▶ **Aim of the exercise**: Every record needs to be repeated exactly; its pictures do not.
—————
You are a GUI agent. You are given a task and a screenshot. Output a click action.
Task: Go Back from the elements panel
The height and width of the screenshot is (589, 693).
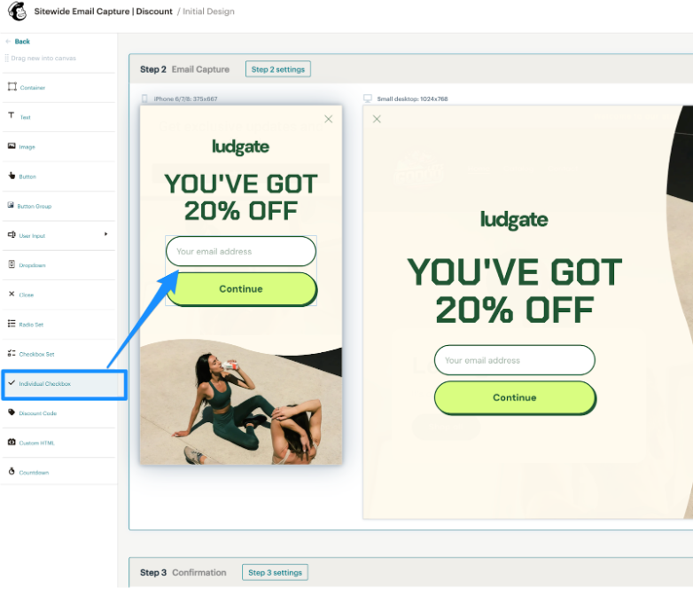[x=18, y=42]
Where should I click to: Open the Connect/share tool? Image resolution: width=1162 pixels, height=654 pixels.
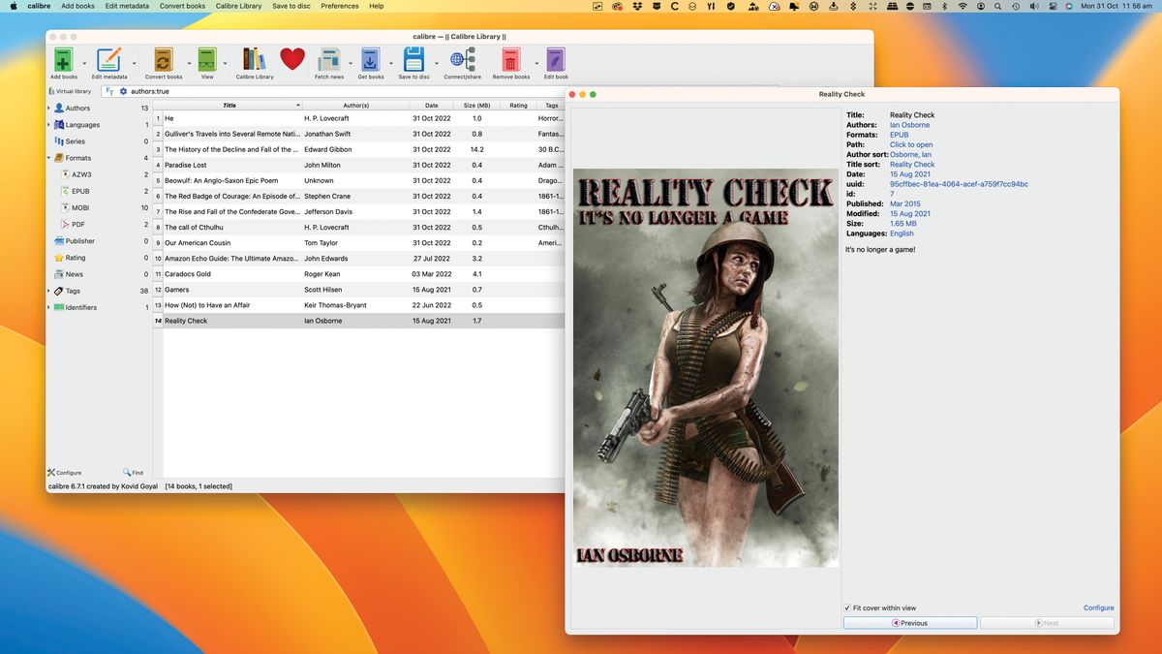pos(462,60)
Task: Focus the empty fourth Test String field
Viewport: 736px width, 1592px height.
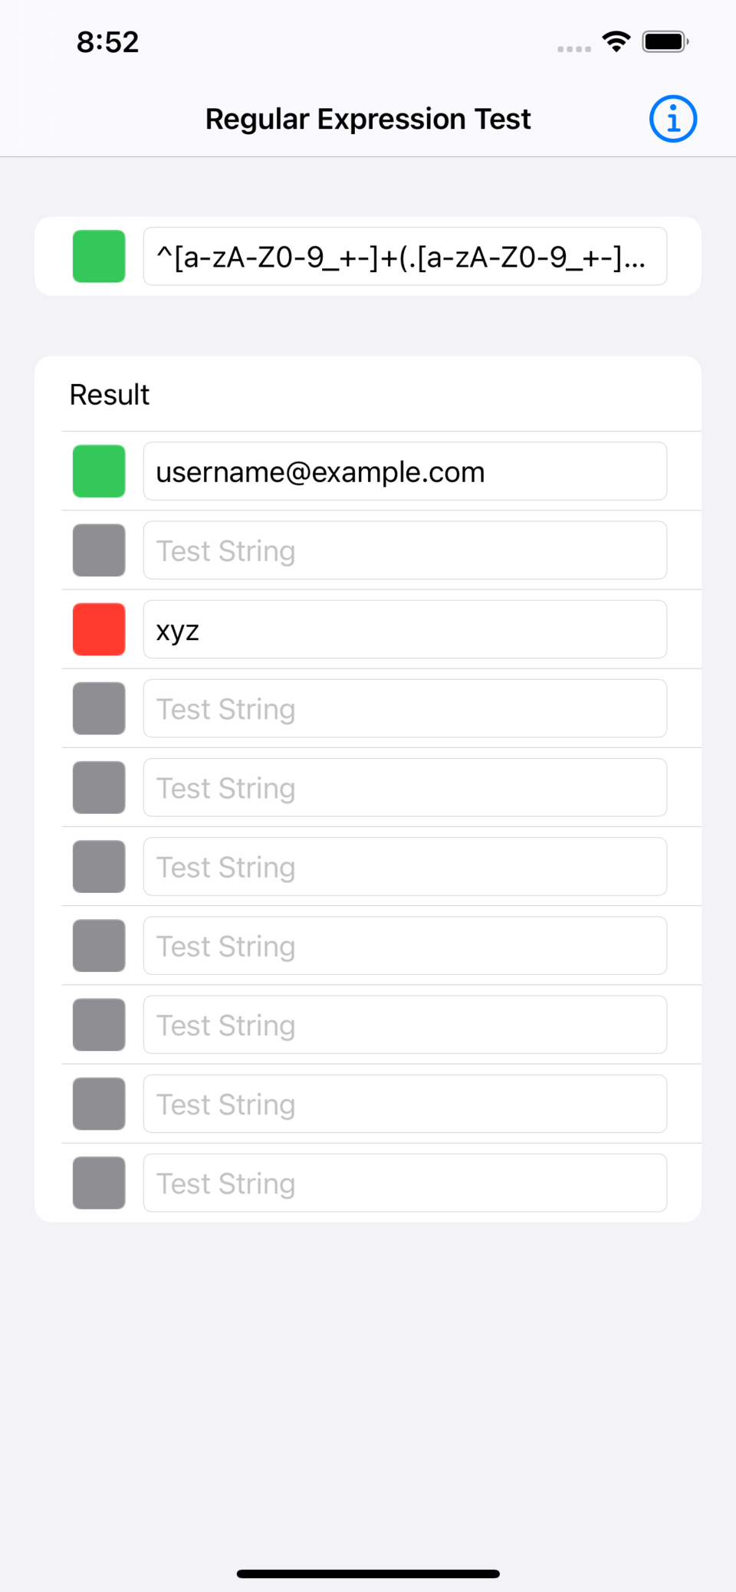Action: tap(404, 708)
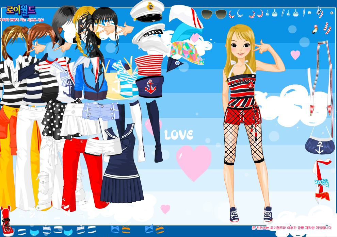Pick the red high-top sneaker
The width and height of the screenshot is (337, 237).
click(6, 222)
—————
▶ **Finished exercise**:
You are a GUI agent. You are given a task and a screenshot. Output a click action.
Task: Go Back from the elements panel
The height and width of the screenshot is (589, 693).
[x=18, y=42]
Where should I click to: Open the Connect/share tool? Image resolution: width=1162 pixels, height=654 pixels.
pos(462,60)
Task: Focus the empty fourth Test String field
Viewport: 736px width, 1592px height.
Action: tap(404, 708)
Pick the red high-top sneaker
The width and height of the screenshot is (337, 237).
click(6, 222)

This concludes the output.